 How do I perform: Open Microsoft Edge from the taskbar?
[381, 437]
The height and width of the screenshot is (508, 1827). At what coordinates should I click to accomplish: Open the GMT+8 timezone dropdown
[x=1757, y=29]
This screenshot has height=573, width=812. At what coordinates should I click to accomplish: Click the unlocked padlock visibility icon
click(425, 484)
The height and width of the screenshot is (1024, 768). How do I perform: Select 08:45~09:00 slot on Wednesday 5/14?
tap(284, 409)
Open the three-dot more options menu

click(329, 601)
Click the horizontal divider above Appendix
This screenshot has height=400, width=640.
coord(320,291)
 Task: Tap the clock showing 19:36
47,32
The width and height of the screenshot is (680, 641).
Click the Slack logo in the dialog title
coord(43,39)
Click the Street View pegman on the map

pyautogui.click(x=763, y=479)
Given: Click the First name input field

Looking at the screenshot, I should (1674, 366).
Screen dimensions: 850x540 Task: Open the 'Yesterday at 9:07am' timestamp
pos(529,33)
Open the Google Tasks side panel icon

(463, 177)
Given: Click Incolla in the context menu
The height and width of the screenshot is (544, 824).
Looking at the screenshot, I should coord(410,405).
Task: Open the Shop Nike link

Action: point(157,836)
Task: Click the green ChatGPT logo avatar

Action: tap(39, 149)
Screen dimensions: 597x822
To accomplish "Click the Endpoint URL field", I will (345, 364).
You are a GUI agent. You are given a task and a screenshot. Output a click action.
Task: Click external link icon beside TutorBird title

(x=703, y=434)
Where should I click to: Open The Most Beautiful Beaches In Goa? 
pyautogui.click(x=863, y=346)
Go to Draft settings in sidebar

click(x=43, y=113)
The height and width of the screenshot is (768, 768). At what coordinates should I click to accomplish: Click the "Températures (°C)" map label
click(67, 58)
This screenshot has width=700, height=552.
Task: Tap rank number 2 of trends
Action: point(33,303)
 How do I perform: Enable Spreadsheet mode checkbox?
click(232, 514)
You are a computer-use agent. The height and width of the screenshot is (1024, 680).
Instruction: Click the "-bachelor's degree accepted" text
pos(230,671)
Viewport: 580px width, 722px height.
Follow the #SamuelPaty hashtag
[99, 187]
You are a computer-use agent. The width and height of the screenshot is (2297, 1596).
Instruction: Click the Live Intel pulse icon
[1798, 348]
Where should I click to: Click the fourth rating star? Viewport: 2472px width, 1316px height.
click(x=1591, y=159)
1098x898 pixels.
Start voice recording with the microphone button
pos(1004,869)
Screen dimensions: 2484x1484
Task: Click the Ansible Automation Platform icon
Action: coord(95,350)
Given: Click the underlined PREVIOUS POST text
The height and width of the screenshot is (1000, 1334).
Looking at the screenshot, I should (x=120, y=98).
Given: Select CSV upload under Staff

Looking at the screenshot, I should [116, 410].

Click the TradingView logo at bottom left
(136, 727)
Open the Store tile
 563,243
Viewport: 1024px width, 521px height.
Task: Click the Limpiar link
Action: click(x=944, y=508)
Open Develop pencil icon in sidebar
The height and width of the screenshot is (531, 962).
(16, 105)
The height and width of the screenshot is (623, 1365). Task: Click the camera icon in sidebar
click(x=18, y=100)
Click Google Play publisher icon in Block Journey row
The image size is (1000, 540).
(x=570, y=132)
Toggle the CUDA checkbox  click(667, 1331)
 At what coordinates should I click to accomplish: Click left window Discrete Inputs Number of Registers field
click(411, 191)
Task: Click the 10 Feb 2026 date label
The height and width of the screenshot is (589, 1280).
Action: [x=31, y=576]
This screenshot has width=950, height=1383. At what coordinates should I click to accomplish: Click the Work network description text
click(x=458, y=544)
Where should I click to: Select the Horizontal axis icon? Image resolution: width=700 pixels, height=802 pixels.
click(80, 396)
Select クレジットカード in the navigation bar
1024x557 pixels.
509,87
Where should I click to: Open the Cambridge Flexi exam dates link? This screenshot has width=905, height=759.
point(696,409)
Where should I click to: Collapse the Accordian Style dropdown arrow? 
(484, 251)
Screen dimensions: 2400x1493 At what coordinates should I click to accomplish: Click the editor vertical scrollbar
• • • •
* [TO DO]: Rewrite the part of the lines above that opens with the line containing "You are a GUI" and closes with the line containing "click(x=43, y=113)", both included, keeping the requests. Multiply every coordinate in the answers by 1.9 and round each result to a whole number, with halves rounded up.

* [RESPONSE TO THE TASK]:
You are a GUI agent. You are given a task and a screenshot. Output a click action.
Task: Click external link icon beside TutorBird title

(x=1336, y=825)
Where should I click to: Open The Most Beautiful Beaches In Goa? 
pyautogui.click(x=1640, y=657)
Go to Draft settings in sidebar

click(x=82, y=215)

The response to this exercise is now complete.